Of the 87 isolates of C. difficile, 33 (38%; CI, 28 to 48%) were toxigenic, comprising A+ B+ CDT+ (n = 1), A+ B+ CDT− (n = 27), A− B− CDT+ (n = 1), and A+ B− CDT− (n = 4) isolates, and 54 (62%; CI 52 to 72%) were nontoxigenic isolates (A− B− CDT−). Of note, 37% (CI, 24 to 50%) of the soil isolates harbored toxigenic C. difficile strains, comparable to soil studies elsewhere (44% in Slovenia, 73% in Belgium, 67% and 99.5% in Zimbabwe) (21, 29, 31, 33).

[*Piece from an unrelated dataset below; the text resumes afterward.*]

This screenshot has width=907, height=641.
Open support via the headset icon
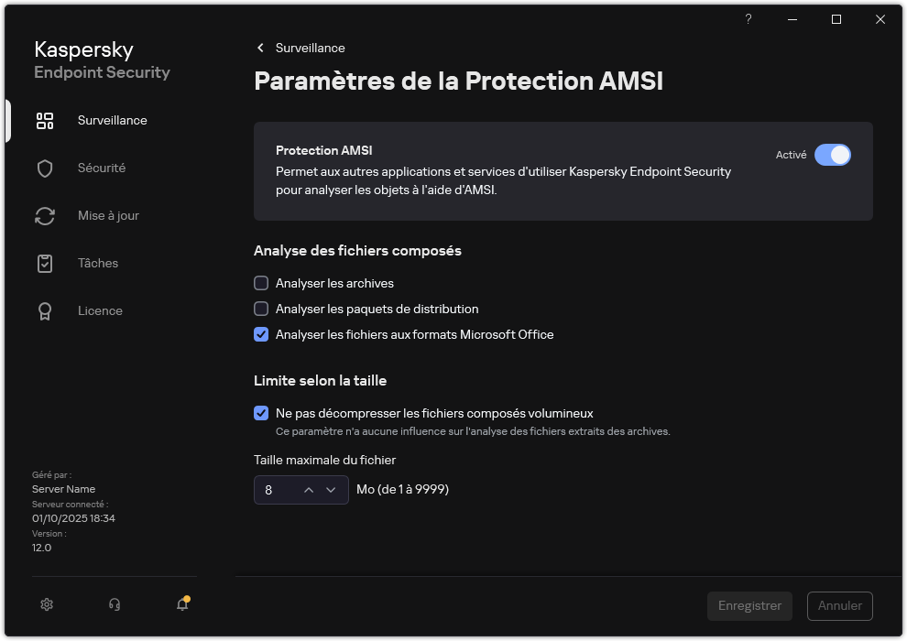[x=113, y=604]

Animal manure and manure-based composts contain C. difficile spores that eventually get disseminated into the environment (34). Livestock manure including piglet feces, biosolids, or compost is used as fertilizers directly in agricultural practice, and proper storage of manure, including anaerobic digestion or aeration of sludge or composting, significantly reduces the bacterial load by the generation of metabolic heat from microorganisms in the contaminated manure (35). However, C. difficile spores are highly recalcitrant to extreme temperatures, oxygen, chemical disinfectants, and UV light (36–38). Hence, C. difficile spores can easily survive in compost and manure even after chemical and/or composting treatments.

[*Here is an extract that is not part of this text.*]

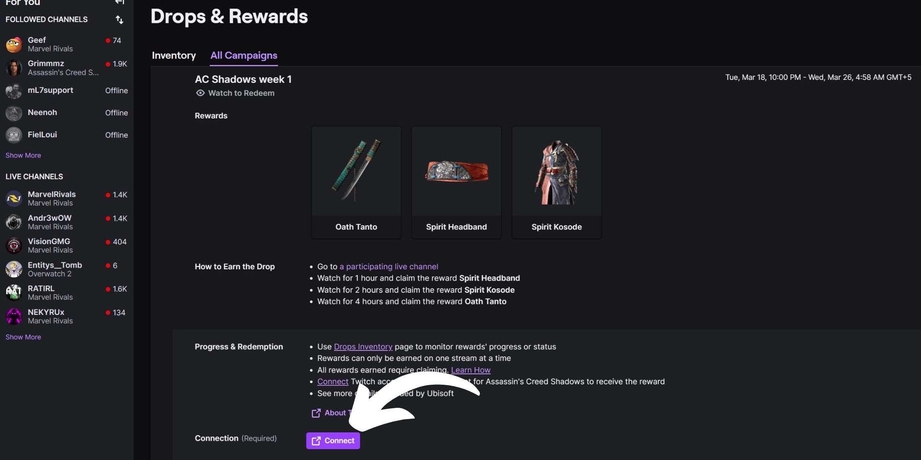Viewport: 921px width, 460px height.
Task: Select the Oath Tanto reward card
Action: coord(356,182)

The soles of shoes provide an obvious mechanism to contaminate households from the immediate outside environment. This has been studied and reported on earlier (14, 24). In the present study, C. difficile was found on 7 of 22 (32%; CI, 12 to 51%) shoe sole samples, and most (60%; CI, 30 to 90%) were toxigenic strains. The prevalence of positive shoe soles was slightly lower but of a similar magnitude to previous studies (14, 24). However, these figures are higher than a previous study in hospital settings where C. difficile was found on 7 of 41 shoe sole samples (17.1%) collected from health professionals in an acute care hospital in the United States (39), suggesting that sources/reservoirs of C. difficile, such as animal manure and compost, are important for the transmission of C. difficile in home gardens.

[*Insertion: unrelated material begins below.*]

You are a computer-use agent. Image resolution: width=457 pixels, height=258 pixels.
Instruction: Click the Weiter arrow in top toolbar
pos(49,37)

A total of 26 different RTs were identified, including 5 novel RTs. Soil samples showed the greatest diversity (24 different RTs; Shannon’s index, 2.939; Simpson’s, 0.9335), followed by shoe sole samples (6 RTs; Shannon’s index, 1.677; Simpson’s, 0.7901), manure (5 RTs; Shannon’s index, 1.414; Simpson’s, 0.7107), and compost (6 RTs; Shannon’s index, 1.411; Simpson’s, 0.6627). C. difficile RT 014/020 was the only RT found in all samples (soil, compost, manure, and shoe soles) and was the most prevalent (20.7%, 18/87; CI, 12 to 29%) followed by RTs 054, 056, 103, 106, and QX 076 (all toxigenic) and nontoxigenic RTs 125 (17.2%, 15/87; CI, 9 to 25%), 010 (9.2%, 8/87; CI, 3 to 15%), 051, and 287 (Fig. 2). Interestingly, a number of esculin hydrolysis-negative strains (19/87, 21.8%; CI, 13 to 31%) were found that produced white colonies on ChromID C. difficile agar plates (see below).
FIG 2.
Summary of prevalence, ribotype, and toxin gene profile for 87 C. difficile isolates from home gardens in Perth, Western Australia. PCR ribotype pattern analysis was performed by creating a neighbor-joining tree using the Pearson correlation (optimization, 5%; curve smoothing, 1%). *, reference strain; NA, not applicable.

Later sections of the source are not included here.